::: Отрывок из источника

На главную / Биографии и мемуары / Корней Чуковский. Воспоминания о писателях

Корней Чуковский. Воспоминания о писателях

| Печать |


Юность Алексея Толстого

Около полувека назад в деревне Лутахенде, где я жил, в Финляндии, недалеко от Куоккалы, поселился осанистый и неторопливый молодой человек с мягкой рыжеватой бородкой, со спокойными и простодушными глазами, с большим — во всю щеку — деревенским румянцем, и наша соседка по даче, завидев его как-то на дороге, сказала, что он будто бы граф и что будто бы его фамилия Толстой.

Жил он неподалеку, на Козьем болоте, в лесу, в доме старухи Койранен, и окрестные дачницы — в большинстве случаев жены писателей — тогда же в один голос решили, что он только притворяется графом, потому что не может же граф, да еще с такой знаменитой фамилией, жить на Козьем болоте, в закоптелой хибарке у старухи Койранен, в лесу.

Вскоре его привел ко мне небезызвестный в то время поэт Александр Степанович Рославлев, рыхлый мужчина огромного роста, но не слишком большого ума и таланта, третьестепенный эпигон символистов. Рославлев жил тут же, в Лутахенде, и странно было видеть, с какой наивной почтительностью относился к нему юный Толстой. Очевидно, Толстому импонировало то обстоятельство, что Росласлев был писатель, печатался в газетах и журналах и вращался в литературной среде. Толстой часто сиживал у него на террасе, а тот хриплым и напыщенным басом декламировал перед ним свои убого-ницшеанские вирши:

Воскресни, зверь, и, солнце возлюбя,

Отчерти вес, что божески казалось.

И запивал свою декламацию пивом.

Впоследствии, когда наше знакомство упрочилось, мы увидели, что этот юный Толстой человек необыкновенно покладистый, легкий, компанейский, веселый, но в те первые дни знакомства в его отношениях к нам была какая-то напряженность и связанность — именно потому, что мы были писателями. Очевидно, все писатели были для него тогда в ореолах и нашу профессию считал он заманчивее всех остальных. Помню, увидев у меня на столе корректурные гранки, присланные мне из журнала «Весы», он сказал, что самые эти слова «гранки», «верстка», «корректура», «редакция», «корпус», «петит» кажутся ему упоительными. Всем своим существом, всеми помыслами он стремился в ту пору к писательству, и вскоре я мог убедиться, как серьезно относится он к своему будущему литературному поприщу.

Он повел меня к себе, в свое жилье, и тут впервые для меня открылось одно его драгоценное качество, которым впоследствии я восхищался всю жизнь, — его талант домовитости, умение украсить свой дом, придать ему веселый и нарядный уют.

Правда, здесь, в Финляндии, на Козьем болоте, у него еще не было тех великолепных картин, которыми он с таким безукоризненным чутьем красоты увешивал свои стены впоследствии, не было статуй, люстр, восточных ковров, — зато у него были кусты можжевельника, сосновые и еловые ветки, букеты папоротников, какие-то ярко-красные ягоды, шишки. Всем этим он обильно украсил стены и углы своей комнаты. Л над дверью снаружи приколотил небольшую дощечку, на которой была намалевана им лиловая (или зеленая?) кошка модного декадентского стиля, и лачугу стали называть «Кошкин дом».

::::::
::: Исходные записи

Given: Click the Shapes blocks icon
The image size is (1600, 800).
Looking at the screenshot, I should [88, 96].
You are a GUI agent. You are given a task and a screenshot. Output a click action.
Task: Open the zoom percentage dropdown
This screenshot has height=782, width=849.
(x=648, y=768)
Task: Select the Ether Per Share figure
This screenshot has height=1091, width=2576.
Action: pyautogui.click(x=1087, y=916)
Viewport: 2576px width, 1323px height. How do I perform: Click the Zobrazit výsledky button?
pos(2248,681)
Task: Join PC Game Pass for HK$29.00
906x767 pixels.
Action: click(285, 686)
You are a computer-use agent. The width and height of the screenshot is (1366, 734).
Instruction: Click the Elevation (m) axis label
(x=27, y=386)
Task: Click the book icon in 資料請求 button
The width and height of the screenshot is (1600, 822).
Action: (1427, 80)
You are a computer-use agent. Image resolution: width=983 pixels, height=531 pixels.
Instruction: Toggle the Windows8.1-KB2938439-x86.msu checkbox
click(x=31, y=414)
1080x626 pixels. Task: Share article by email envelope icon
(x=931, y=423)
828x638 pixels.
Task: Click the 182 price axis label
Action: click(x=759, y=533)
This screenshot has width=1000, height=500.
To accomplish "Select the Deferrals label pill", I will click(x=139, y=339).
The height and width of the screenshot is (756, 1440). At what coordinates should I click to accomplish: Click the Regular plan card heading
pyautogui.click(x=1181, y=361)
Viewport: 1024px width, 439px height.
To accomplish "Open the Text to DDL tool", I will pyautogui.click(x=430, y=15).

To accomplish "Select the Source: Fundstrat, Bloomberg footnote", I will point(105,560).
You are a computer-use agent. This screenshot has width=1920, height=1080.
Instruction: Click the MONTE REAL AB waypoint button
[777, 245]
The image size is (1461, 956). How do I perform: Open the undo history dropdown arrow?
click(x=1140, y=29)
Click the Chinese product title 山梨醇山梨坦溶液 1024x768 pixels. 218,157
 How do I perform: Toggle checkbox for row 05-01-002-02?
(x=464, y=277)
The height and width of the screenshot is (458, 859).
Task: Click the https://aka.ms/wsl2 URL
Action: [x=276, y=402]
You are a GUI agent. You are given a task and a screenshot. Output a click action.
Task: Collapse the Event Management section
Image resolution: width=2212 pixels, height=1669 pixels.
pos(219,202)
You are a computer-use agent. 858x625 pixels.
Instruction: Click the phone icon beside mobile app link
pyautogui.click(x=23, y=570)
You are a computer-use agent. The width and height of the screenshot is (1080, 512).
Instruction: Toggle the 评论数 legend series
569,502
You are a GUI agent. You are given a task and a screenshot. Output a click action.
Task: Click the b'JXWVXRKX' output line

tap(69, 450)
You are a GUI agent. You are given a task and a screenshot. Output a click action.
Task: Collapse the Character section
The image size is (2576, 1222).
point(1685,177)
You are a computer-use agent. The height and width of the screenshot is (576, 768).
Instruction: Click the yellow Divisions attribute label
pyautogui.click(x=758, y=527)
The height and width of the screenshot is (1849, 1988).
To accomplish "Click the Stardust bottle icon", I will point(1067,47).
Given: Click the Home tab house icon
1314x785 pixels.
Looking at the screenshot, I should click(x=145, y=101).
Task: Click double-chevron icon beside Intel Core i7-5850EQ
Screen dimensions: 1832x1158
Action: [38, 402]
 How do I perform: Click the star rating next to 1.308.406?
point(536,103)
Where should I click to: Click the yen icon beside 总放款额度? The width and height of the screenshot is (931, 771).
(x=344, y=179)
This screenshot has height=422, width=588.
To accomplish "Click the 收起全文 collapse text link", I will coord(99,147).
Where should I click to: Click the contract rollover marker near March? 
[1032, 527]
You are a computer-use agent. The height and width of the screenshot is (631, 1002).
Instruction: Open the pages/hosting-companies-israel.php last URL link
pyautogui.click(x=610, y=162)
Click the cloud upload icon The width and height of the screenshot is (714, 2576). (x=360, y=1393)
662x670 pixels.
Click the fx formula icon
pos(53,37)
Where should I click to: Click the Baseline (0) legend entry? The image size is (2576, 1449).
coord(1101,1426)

::::::

Короткое задание 1. Как, судя по отрывку, стали называть лачугу Толстого после того, как он прибил над дверью дощечку с нарисованной кошкой?
Короткое задание 2. Преобразуй в JSON-список строк записи от их начала до строки с "Action: pyautogui.click(x=1087, y=916)" включительно: каждая строка записей идет отдельным элементом, пустые строки пропусти.

Ответ 1. Ее стали называть «Кошкин дом».

Ответ 2.
[
  "Given: Click the Shapes blocks icon",
  "The image size is (1600, 800).",
  "Looking at the screenshot, I should [88, 96].",
  "You are a GUI agent. You are given a task and a screenshot. Output a click action.",
  "Task: Open the zoom percentage dropdown",
  "This screenshot has height=782, width=849.",
  "(x=648, y=768)",
  "Task: Select the Ether Per Share figure",
  "This screenshot has height=1091, width=2576.",
  "Action: pyautogui.click(x=1087, y=916)"
]